Le immagini, i fatti, i nomi che riempiono la chiacchierata con il capo leghista sono le tappe e i colori di una vita dove c'è un prima e c'è un dopo. Prima e dopo l'ictus che lo ha colpito l'11 marzo del 2004. Bossi ritorna senza imbarazzo ai giorni più neri, quelli che "chiedevo a mia moglie di lasciarmi morire, perché con quello che mi era successo sarebbe stato troppo lungo e faticoso riprendermi". Il ricovero all'ospedale di Varese, subito dopo il "coccolone". Il trasferimento in gran segreto, all'alba, in una clinica svizzera. Il mistero che lo ha accompagnato per giorni.

"A Sion sono entrato sotto falso nome, altrimenti mi avreste trovato - dice sorridendo ai giornalisti - Mi chiamavo Roberto... Un giorno il medico, per capire se ragionavo ancora, mi fa: "Roberto, quanti anni ha?" A me venne subito in mente mio figlio Roberto, e risposi: 14 anni... (quanti ne aveva all'epoca). Non ho mai mollato. Oggi posso dire che la Lega è forte, e che ci sarà sempre, perché ho un sacco di figli che possono portarla avanti". Glielo diceva anche Indro Montanelli che ce l'avrebbe fatta: "Andavamo a pranzo, mi diceva che voleva fare un partito. E invece l'ho fatto io. Lui era sicuro che avrei sfondato...".

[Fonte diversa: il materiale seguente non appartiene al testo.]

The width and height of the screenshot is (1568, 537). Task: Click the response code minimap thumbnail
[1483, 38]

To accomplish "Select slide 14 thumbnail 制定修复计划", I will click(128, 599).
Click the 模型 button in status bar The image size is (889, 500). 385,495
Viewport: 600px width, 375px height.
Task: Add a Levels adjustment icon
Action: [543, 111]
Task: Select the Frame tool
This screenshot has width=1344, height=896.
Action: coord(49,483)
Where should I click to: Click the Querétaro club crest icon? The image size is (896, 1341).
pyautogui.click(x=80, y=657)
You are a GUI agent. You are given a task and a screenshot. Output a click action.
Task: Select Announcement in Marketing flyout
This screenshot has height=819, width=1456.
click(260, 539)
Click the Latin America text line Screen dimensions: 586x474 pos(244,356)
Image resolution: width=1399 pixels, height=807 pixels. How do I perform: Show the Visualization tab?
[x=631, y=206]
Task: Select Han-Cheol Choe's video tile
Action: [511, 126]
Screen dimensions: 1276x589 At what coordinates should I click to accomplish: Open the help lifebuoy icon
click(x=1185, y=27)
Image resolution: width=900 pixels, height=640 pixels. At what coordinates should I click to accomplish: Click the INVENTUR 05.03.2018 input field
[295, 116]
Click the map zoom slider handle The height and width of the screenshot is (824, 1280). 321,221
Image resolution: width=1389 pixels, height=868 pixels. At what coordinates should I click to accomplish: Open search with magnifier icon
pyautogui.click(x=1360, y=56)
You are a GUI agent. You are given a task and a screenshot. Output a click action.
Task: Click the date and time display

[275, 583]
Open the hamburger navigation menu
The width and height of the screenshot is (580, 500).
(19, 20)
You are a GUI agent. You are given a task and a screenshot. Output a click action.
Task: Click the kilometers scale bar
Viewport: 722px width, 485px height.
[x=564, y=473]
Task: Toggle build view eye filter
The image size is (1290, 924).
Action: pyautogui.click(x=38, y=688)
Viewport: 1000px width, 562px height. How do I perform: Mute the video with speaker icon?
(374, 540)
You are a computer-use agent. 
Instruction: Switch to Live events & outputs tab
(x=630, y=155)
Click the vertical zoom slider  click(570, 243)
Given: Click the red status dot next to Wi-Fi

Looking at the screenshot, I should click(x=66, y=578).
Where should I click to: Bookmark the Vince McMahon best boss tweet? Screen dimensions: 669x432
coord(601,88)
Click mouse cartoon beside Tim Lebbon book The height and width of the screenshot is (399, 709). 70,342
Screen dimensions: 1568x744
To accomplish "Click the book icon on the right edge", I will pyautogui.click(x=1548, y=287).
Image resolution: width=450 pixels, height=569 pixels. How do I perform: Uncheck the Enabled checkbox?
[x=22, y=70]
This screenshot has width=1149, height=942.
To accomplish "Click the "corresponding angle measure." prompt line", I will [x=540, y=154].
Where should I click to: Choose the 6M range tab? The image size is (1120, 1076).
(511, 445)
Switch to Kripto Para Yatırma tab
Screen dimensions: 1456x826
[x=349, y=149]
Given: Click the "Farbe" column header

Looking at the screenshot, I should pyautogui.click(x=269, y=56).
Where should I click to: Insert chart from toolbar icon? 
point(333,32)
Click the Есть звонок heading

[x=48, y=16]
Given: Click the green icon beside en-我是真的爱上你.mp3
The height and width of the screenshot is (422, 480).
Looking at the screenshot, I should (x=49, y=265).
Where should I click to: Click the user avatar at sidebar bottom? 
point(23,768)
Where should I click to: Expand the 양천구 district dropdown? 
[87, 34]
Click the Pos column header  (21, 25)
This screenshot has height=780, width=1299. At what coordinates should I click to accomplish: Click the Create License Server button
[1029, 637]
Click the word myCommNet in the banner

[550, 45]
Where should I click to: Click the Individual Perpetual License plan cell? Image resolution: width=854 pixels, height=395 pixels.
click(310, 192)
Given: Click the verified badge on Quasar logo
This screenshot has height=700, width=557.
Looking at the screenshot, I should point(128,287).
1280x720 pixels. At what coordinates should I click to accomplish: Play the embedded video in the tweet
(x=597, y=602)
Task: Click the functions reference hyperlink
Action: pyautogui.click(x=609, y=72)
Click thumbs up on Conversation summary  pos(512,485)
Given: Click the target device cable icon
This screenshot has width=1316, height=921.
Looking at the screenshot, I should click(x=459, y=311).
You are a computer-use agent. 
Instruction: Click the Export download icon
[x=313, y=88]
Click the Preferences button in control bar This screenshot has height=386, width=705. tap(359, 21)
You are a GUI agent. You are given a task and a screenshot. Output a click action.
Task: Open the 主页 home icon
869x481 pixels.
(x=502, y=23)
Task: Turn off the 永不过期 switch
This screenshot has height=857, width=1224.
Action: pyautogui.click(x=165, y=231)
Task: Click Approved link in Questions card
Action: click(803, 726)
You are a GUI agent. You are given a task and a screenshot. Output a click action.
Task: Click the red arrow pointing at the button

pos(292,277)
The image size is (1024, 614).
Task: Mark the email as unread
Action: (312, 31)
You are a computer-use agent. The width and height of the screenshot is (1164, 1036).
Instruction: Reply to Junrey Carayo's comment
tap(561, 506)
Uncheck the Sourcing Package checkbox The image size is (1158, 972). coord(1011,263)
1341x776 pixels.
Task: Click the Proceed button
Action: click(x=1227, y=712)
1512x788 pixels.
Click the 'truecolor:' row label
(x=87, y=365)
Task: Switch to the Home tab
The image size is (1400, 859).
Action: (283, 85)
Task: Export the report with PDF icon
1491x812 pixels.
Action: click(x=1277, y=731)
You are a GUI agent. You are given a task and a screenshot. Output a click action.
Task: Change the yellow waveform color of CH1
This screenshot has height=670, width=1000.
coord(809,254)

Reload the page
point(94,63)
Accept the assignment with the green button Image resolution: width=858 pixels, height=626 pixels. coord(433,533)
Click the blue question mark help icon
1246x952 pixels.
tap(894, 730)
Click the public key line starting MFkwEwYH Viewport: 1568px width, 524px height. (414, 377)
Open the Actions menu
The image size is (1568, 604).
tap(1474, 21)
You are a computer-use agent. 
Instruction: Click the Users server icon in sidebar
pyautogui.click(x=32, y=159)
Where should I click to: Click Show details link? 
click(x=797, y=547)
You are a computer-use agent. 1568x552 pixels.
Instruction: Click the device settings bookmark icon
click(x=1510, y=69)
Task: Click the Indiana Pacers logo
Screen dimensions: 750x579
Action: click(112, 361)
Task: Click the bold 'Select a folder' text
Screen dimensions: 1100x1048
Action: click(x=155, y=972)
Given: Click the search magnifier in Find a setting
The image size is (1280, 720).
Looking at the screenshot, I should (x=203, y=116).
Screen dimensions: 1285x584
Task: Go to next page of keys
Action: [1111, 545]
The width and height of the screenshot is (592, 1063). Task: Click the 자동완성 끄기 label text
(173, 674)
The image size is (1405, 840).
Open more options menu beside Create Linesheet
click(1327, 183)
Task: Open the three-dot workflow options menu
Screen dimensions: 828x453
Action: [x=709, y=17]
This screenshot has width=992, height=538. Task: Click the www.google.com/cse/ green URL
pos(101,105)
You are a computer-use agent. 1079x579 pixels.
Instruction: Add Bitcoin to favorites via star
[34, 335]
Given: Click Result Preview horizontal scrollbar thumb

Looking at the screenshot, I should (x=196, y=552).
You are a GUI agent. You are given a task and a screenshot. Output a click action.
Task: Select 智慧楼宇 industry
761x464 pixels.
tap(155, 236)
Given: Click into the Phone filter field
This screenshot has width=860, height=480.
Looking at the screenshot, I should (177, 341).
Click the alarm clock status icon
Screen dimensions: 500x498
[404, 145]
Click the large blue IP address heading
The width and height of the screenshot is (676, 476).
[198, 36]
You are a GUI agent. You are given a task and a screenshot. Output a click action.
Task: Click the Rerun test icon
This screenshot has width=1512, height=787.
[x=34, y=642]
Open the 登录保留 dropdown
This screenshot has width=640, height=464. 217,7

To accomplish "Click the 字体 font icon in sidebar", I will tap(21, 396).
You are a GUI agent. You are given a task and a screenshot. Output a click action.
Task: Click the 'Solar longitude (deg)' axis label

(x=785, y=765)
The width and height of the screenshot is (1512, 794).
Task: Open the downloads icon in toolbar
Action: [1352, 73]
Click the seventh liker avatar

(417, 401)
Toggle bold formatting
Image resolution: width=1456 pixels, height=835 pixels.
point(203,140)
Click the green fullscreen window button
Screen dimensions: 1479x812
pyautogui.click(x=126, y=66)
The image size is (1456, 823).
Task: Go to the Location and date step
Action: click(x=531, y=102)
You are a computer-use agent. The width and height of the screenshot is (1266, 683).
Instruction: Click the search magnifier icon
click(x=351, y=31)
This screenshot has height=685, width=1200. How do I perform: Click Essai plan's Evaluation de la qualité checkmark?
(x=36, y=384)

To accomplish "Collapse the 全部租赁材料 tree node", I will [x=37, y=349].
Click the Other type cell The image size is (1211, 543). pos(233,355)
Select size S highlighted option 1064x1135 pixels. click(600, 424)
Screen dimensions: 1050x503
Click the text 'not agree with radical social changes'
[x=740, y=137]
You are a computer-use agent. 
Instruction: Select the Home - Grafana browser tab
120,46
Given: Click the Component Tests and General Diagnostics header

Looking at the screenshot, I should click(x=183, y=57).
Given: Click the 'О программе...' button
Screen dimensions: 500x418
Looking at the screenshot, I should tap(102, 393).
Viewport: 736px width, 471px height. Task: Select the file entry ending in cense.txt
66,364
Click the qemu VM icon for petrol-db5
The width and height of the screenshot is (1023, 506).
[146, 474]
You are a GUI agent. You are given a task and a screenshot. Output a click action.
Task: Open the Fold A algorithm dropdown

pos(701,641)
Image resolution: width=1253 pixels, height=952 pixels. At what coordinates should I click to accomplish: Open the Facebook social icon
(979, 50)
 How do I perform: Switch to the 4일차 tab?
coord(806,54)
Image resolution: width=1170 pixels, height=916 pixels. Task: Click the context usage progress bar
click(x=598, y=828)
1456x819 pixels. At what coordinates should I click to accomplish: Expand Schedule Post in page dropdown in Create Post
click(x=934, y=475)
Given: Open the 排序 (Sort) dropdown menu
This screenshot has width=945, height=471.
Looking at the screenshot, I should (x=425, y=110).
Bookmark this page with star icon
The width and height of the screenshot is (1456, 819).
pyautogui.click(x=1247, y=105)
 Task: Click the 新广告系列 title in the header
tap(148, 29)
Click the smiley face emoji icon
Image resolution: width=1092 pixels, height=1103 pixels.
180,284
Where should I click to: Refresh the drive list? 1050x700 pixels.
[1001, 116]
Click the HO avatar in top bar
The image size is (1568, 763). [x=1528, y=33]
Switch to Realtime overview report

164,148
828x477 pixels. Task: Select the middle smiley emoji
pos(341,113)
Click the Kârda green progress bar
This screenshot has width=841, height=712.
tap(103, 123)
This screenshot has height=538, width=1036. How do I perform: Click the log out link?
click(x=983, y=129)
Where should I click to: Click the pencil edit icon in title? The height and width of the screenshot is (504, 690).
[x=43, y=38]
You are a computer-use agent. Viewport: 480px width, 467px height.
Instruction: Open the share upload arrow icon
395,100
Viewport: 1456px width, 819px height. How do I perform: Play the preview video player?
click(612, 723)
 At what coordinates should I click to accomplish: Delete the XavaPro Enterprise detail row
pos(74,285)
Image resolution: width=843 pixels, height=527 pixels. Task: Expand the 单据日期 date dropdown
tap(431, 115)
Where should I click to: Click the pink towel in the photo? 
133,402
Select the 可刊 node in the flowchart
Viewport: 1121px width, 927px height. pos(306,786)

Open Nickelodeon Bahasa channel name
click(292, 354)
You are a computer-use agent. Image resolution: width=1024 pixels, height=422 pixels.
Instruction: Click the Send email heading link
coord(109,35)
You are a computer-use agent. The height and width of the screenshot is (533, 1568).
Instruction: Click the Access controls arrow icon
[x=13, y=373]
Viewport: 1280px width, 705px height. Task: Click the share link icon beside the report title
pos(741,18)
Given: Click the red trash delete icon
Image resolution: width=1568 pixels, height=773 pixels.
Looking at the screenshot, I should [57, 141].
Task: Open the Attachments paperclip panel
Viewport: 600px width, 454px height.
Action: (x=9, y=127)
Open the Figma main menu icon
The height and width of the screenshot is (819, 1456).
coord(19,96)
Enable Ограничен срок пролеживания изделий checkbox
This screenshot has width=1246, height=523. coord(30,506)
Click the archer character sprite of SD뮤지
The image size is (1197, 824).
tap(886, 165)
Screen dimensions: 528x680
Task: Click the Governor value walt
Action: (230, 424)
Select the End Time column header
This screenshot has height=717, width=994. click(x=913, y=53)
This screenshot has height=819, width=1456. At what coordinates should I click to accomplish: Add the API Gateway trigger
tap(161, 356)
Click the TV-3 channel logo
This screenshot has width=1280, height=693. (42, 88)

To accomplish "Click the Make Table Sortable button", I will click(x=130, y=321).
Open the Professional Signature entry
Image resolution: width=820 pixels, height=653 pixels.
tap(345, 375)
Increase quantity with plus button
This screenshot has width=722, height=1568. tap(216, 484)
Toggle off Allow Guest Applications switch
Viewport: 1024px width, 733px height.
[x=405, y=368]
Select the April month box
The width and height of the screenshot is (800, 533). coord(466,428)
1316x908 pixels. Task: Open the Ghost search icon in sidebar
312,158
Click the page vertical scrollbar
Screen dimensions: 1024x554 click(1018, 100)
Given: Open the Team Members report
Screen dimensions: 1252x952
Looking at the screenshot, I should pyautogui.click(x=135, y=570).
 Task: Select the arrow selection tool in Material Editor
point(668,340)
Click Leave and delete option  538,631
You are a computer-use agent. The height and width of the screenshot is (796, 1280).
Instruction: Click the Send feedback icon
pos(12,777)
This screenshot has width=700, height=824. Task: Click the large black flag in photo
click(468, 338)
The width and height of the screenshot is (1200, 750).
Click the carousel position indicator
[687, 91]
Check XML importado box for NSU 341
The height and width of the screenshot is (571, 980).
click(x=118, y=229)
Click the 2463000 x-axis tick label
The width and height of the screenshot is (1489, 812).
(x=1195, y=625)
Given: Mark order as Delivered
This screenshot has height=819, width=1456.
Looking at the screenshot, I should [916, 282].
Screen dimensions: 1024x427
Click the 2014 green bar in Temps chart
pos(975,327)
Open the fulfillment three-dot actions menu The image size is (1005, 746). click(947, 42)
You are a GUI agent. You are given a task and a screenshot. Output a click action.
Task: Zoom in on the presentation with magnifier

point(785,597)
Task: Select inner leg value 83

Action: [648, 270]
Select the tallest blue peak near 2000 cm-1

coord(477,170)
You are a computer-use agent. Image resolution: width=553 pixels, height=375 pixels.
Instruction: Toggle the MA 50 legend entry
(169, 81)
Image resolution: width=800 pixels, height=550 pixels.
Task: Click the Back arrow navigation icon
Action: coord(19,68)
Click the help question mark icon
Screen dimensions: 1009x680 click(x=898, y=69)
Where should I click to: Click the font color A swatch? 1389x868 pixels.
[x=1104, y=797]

Brucia un altro "Garibaldi". Giù con le bollicine dolci più famose del mondo: "La forza della Lega è la famiglia. Io dico quello che pensano e dicono le famiglie del Nord: è vero o no?" - chiede al giovane portiere dell'albergo di provata fede leghista. Ci tiene, l'Umberto, a marcare la differenza tra la sua creatura e altri partiti. Per esempio Forza Italia. "Noi siamo un partito vero, fatto dalla gente, dal territorio, dalle feste. Chi si allea con noi vince, non c'è niente da fare. E il Nord va dove dico io". Anche Berlusconi nel '94 andò dove disse Bossi. "Andai ad Arcore di notte, mi ricevette in pigiama. C'era in ballo la questione dell'autodromo di Monza, che rischiava di scomparire. Avremmo perso il "nostro" Gp. La Fiat aveva interessi a portarlo in Toscana. Feci pressioni su Silvio. E Monza si salvò".